AWQ + OmniQuant¶
OmniQuant uses Learnable Weight Clipping (LWC) and Learnable Equivalent Transformation (LET) to optimize quantized models, often achieving better performance compared to non-learning-based algorithms. However, due to instability during training and sensitivity to hyperparameters, OmniQuant requires significant time to fine-tune the hyperparameters. This not only increases training costs but can also lead to suboptimal results.

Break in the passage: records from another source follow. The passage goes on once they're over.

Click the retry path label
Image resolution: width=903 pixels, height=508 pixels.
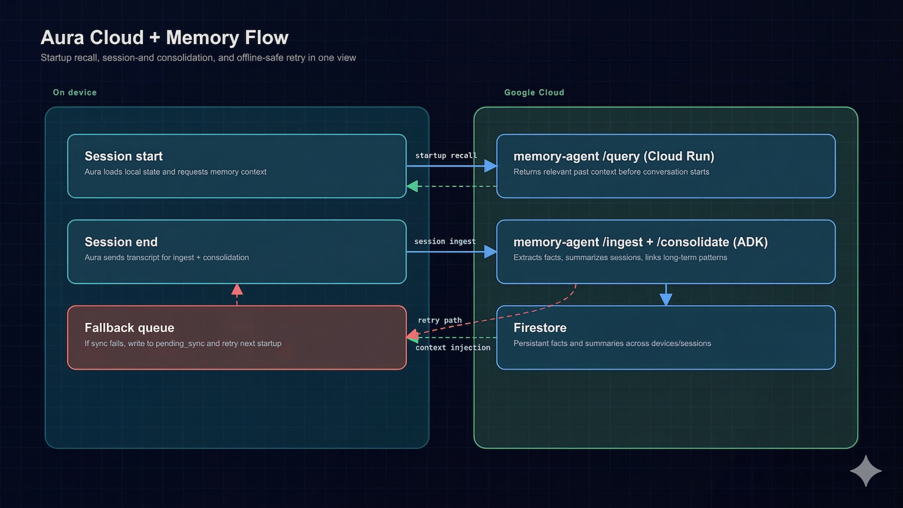click(x=440, y=320)
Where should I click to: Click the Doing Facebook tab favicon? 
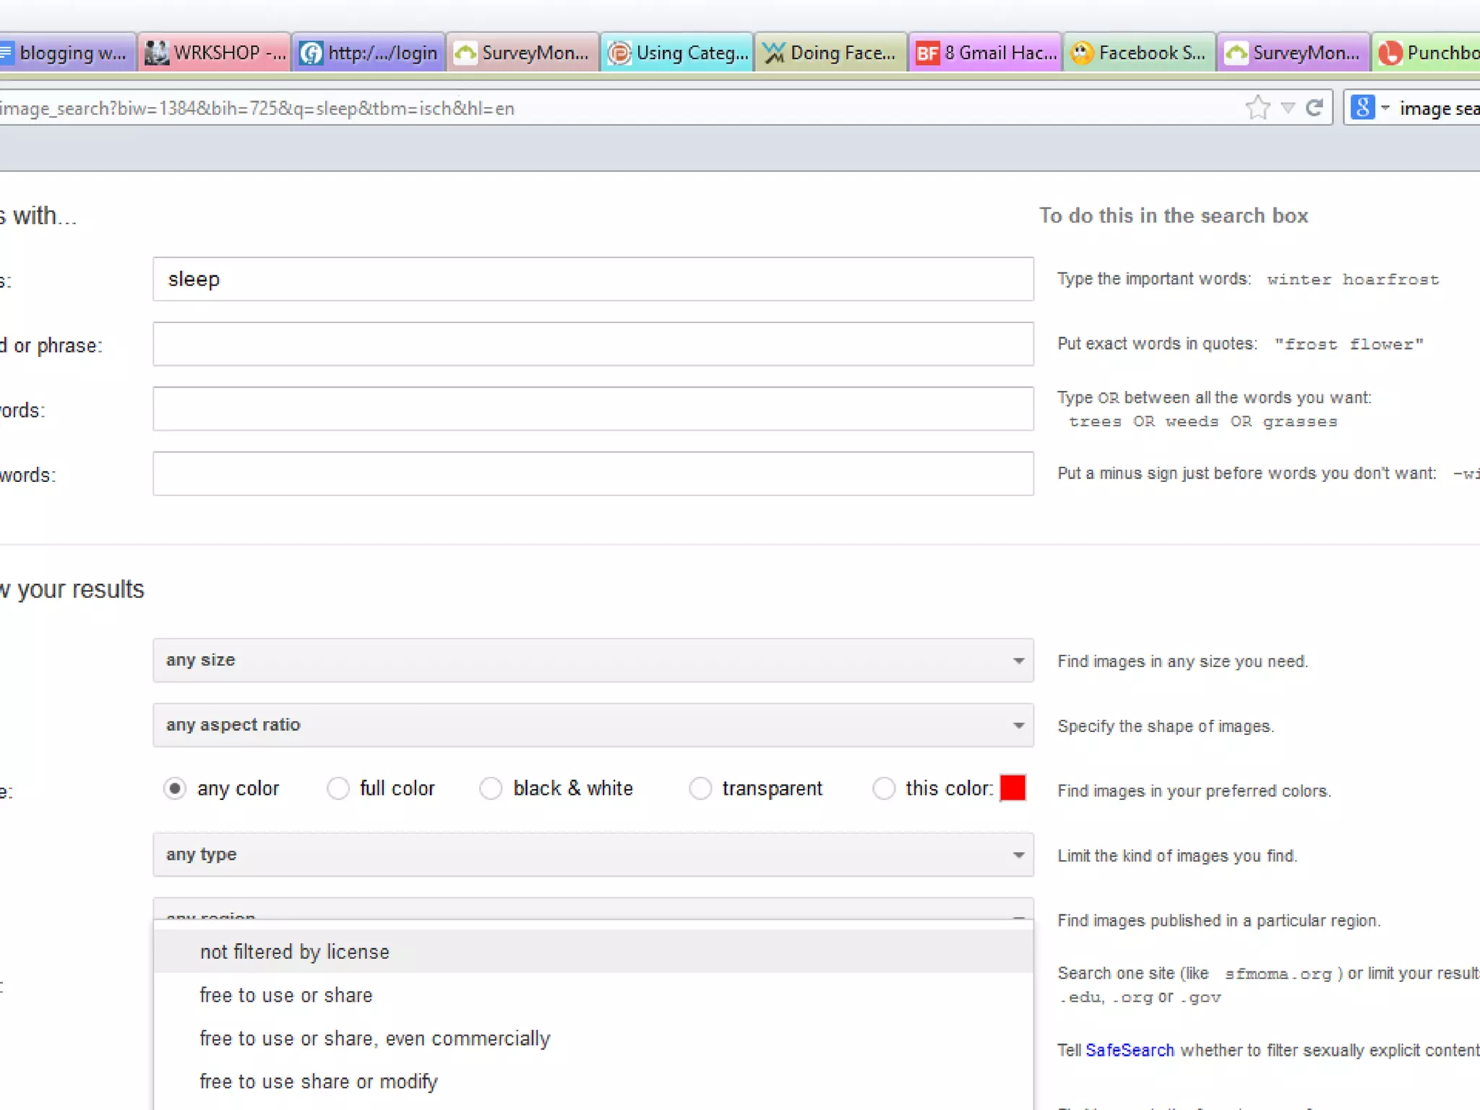click(x=774, y=53)
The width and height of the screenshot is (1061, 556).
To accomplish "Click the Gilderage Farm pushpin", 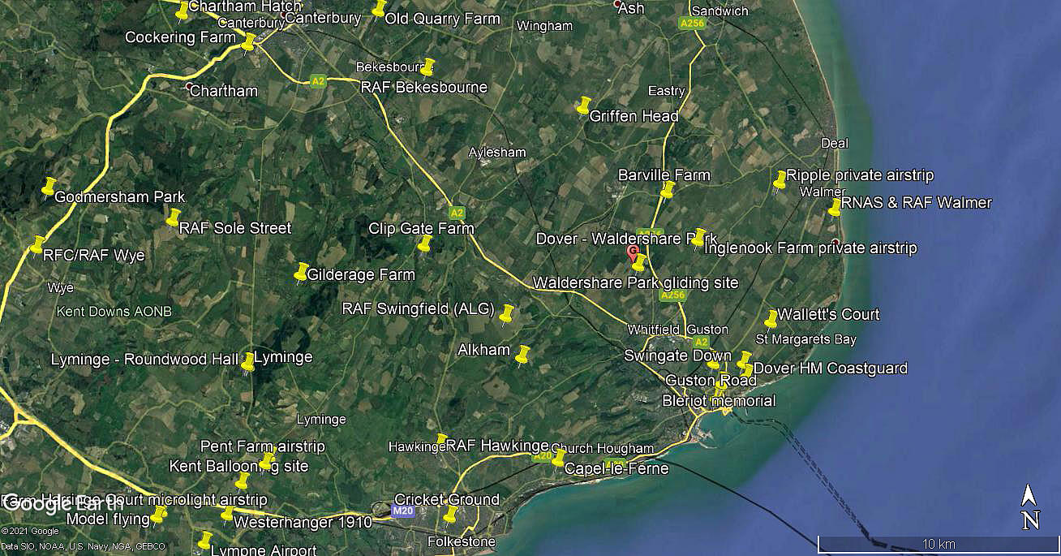I will tap(301, 272).
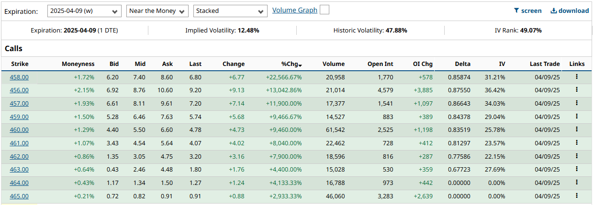Sort by the Open Int column header

[x=380, y=64]
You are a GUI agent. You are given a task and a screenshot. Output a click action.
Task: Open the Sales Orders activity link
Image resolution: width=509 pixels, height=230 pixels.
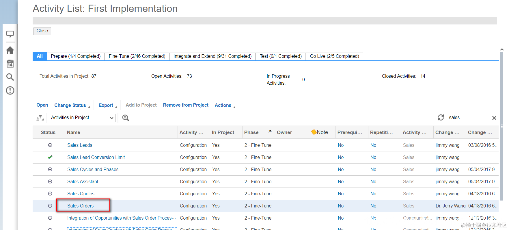coord(81,206)
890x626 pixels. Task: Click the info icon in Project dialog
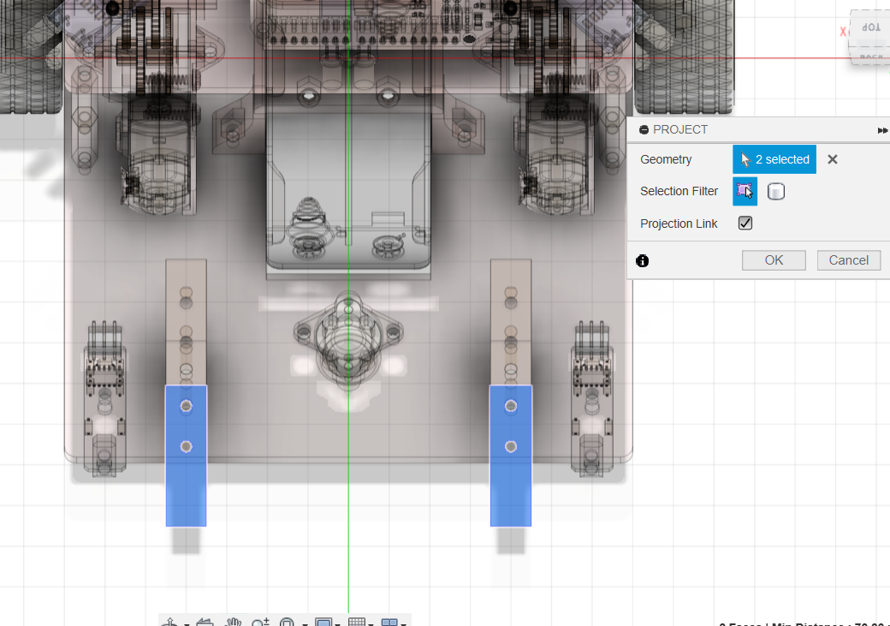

To address these issues, we have improved OmniQuant in LLMC. We use AWQ to generate clipping parameters and transformation parameters, which are then used as initializations for OmniQuant’s LWC and LET, respectively. This quality initialization significantly reduces OmniQuant’s training time while improving its accuracy.
1.1 Weight-only Quantization¶
As an example of the w4a16g128 setting, we provide a configuration file combining AWQ and OmniQuant.
1.1.1 Run AWQ¶
Step One, run the AWQ-related configuration file. Note that in this step, you need to set the save_trans parameter to True to save the transformed model.
# configs/quantization/combination/awq_comb_omni/w4a16g128/step_1_awq.yml
save:
# Save the AWQ-transformed model for OmniQuant.
save_trans: True
save_fake: False
save_path: /path/to/save_awq_trans/
Run the script:
# scripts/run_llmc.sh
llmc=llmc_path
export PYTHONPATH=$llmc:$PYTHONPATH
task_name=step_1_awq
config=${llmc}/configs/quantization/combination/awq_comb_omni/w4a16g128/step_1_awq.yml
1.1.2 Run OmniQuant¶
Step Two, load the AWQ-transformed model and run the OmniQuant-related configuration file. In this step, set the search_clip_init parameter to True to initialize LWC using the clipping parameters generated by AWQ grid search.
# configs/quantization/combination/awq_comb_omni/w4a16g128/step_2_omniq.yml
model:
type: model_type
# Load AWQ-transformed model
path: /path/to/save_awq_trans/transformed_model
torch_dtype: auto
quant:
special:
search_clip_init: True
Run the script:
# scripts/run_llmc.sh
llmc=llmc_path
export PYTHONPATH=$llmc:$PYTHONPATH
task_name=step_2_omni
config=${llmc}/configs/quantization/combination/awq_comb_omni/w4a16g128/step_2_omniq.yml
By running these two steps, LLMC can achieve better results in weight-only quantization compared to the original OmniQuant paper. More importantly, LLMC only requires 5 epochs to achieve this effect, much less than the 20 or 40 epochs required in the original paper, significantly reducing training time.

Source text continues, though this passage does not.